**WHAT TO PRODUCE:** Would you copy out each line of the records below that includes the word "circle"?

RECORD SET section start

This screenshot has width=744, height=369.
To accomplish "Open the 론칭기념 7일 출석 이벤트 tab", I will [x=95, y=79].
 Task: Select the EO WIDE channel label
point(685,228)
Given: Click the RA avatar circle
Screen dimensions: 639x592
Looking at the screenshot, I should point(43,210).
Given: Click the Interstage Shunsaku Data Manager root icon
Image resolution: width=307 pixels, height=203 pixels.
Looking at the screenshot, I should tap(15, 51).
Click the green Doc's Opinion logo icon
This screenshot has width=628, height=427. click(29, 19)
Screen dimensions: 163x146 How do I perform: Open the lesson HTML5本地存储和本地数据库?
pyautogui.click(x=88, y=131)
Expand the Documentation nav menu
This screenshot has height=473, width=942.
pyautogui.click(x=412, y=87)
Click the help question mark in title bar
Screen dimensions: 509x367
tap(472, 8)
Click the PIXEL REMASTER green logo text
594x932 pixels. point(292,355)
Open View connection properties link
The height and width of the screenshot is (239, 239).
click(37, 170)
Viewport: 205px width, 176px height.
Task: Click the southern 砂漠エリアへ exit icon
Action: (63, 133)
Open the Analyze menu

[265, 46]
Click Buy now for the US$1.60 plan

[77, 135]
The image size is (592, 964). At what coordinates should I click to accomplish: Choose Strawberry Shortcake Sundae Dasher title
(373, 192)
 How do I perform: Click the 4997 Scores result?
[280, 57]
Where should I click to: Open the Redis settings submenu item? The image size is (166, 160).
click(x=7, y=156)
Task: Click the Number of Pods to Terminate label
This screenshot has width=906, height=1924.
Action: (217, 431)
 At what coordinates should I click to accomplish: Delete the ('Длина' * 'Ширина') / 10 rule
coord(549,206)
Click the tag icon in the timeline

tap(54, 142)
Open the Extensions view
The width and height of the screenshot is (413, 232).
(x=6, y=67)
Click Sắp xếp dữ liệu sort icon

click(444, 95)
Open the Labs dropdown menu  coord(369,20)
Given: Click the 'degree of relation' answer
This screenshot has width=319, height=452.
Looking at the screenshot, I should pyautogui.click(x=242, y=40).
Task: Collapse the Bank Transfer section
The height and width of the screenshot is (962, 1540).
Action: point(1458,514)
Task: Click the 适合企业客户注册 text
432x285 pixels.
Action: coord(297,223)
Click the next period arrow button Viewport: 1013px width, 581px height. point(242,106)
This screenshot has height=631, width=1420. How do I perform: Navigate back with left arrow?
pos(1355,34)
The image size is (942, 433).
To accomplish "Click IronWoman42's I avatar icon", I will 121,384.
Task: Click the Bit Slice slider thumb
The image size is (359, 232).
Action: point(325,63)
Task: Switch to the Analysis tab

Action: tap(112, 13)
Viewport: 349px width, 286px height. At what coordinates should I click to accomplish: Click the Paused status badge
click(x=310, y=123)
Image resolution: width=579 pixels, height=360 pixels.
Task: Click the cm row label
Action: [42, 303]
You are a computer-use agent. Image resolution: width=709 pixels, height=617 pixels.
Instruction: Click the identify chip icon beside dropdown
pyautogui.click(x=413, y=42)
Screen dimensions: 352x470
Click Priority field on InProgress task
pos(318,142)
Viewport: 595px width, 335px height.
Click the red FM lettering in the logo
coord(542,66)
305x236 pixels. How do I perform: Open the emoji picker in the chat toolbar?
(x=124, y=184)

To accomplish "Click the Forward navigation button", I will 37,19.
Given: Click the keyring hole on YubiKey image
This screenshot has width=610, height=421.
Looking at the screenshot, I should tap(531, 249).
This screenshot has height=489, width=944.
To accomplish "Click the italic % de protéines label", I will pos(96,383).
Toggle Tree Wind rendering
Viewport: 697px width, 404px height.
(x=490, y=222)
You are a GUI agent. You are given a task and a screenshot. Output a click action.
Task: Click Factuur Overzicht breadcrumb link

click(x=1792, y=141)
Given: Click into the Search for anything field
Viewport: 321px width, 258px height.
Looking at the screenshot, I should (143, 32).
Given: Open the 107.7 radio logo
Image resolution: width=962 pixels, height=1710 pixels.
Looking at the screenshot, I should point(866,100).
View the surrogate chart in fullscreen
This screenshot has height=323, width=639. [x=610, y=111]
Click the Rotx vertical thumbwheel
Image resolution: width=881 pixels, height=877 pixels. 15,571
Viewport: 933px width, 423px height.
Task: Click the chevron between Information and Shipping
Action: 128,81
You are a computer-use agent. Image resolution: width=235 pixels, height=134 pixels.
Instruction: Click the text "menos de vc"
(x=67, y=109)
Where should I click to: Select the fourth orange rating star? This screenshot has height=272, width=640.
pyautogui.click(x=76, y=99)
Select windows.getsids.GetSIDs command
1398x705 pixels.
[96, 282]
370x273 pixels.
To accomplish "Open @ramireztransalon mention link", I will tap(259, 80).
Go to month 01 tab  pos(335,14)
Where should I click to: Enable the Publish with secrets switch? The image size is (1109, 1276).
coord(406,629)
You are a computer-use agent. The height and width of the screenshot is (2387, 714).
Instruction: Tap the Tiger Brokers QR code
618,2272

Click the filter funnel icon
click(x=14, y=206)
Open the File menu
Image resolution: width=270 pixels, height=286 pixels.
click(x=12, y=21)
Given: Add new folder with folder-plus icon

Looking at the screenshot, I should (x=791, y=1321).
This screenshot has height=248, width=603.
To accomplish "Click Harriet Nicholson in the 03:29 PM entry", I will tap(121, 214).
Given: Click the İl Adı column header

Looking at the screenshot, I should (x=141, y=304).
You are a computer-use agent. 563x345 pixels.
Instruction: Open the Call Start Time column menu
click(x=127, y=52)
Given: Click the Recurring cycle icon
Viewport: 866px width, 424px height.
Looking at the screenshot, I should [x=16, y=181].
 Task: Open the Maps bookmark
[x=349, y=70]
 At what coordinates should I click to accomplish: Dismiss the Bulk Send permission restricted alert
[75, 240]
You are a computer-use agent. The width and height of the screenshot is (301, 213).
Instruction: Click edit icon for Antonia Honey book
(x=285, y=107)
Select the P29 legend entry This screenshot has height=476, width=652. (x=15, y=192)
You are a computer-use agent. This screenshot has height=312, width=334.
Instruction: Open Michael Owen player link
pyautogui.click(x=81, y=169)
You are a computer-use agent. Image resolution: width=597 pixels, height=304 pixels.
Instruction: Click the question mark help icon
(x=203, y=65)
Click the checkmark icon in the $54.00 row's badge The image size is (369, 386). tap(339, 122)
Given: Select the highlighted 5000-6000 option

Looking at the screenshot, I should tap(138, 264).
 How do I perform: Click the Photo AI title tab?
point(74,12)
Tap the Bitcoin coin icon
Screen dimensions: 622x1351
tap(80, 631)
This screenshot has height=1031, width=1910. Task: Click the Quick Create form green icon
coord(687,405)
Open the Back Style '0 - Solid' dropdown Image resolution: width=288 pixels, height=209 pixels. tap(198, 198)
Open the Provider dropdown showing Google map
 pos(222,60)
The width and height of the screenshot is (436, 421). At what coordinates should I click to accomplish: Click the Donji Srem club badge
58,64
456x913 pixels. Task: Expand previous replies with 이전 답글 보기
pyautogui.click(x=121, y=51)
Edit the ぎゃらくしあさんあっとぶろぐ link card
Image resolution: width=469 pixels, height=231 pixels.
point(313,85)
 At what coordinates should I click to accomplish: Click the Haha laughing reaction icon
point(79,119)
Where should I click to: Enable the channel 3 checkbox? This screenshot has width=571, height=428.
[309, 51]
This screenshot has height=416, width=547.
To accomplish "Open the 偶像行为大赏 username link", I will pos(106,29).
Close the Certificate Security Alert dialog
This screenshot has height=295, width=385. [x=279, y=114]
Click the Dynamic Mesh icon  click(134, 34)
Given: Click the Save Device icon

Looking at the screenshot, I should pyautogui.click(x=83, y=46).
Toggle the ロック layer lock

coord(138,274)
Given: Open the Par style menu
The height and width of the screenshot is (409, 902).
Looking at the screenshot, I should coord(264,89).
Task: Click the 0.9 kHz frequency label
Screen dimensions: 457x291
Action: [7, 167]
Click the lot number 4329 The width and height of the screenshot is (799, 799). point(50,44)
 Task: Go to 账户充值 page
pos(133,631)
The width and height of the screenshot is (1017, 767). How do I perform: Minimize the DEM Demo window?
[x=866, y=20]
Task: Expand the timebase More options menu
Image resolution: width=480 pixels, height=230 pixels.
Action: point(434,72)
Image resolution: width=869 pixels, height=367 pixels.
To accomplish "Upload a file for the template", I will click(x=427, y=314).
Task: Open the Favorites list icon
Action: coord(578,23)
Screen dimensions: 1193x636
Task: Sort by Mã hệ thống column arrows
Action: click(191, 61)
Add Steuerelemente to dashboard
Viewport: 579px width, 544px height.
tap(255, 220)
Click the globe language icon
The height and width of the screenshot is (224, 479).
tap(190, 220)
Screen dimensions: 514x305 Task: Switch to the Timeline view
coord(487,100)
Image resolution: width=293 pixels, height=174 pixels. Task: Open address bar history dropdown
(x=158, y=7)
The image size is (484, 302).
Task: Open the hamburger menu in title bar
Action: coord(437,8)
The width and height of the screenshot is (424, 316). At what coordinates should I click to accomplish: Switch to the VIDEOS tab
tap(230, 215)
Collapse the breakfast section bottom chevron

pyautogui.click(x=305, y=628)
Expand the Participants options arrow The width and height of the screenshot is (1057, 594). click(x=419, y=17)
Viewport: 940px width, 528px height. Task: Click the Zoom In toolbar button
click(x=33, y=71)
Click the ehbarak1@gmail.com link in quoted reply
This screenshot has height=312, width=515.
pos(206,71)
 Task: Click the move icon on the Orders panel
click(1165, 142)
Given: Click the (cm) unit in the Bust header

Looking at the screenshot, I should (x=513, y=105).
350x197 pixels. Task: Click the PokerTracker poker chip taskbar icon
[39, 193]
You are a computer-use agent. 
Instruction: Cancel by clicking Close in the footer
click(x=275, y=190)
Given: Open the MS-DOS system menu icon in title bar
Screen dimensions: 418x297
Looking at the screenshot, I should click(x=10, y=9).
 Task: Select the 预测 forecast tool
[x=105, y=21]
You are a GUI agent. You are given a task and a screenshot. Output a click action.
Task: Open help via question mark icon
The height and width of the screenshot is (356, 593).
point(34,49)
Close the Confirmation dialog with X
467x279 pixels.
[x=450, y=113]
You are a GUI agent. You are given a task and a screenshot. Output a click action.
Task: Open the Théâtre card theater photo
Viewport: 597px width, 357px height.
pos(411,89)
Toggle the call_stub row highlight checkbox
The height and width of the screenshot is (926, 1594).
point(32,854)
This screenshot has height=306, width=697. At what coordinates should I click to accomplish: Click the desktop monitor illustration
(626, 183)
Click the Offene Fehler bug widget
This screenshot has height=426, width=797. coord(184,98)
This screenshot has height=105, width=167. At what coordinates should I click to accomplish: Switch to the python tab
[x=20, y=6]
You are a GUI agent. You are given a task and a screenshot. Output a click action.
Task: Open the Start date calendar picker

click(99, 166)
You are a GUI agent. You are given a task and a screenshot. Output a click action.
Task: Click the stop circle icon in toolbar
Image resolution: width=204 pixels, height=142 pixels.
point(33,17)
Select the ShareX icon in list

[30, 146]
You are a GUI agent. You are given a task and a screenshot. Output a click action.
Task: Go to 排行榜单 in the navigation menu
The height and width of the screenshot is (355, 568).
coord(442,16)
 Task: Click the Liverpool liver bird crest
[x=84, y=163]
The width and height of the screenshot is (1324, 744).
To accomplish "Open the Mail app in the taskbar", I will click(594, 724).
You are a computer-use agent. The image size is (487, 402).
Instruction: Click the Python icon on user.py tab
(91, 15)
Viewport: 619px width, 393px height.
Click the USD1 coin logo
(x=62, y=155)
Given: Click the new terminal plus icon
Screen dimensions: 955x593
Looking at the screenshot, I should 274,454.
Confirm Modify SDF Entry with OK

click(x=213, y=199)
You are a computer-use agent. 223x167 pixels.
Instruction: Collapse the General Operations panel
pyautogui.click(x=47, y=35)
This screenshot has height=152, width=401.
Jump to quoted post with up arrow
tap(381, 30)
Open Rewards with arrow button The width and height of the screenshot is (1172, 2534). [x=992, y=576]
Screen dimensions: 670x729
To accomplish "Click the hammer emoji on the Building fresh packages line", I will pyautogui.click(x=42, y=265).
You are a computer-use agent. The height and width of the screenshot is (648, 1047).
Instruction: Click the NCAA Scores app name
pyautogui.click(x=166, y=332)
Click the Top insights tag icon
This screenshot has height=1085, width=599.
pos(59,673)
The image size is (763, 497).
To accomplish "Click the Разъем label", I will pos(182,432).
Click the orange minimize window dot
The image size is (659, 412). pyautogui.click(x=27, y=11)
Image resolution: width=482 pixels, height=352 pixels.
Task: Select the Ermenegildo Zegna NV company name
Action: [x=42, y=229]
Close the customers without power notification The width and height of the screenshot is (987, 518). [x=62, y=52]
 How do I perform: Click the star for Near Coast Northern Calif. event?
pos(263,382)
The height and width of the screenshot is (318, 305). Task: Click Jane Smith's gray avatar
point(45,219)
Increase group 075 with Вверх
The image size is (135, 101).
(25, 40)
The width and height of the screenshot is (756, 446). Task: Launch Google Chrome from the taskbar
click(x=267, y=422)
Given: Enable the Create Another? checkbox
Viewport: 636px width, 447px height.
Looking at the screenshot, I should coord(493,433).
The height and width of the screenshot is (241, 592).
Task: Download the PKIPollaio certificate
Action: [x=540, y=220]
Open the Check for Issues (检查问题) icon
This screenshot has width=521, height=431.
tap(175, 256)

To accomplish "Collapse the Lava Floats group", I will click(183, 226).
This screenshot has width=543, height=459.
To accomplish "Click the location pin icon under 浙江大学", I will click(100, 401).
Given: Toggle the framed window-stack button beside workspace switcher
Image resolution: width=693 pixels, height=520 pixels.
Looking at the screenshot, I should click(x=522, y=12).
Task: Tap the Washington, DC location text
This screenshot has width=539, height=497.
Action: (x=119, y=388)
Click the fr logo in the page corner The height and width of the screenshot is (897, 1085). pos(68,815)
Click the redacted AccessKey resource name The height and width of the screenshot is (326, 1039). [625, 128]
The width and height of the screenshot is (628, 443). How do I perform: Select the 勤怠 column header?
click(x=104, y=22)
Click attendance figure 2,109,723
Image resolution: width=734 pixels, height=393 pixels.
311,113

RECORD SET section end

**WRITTEN ANSWER:**
Given: Click the RA avatar circle
Task: Click the stop circle icon in toolbar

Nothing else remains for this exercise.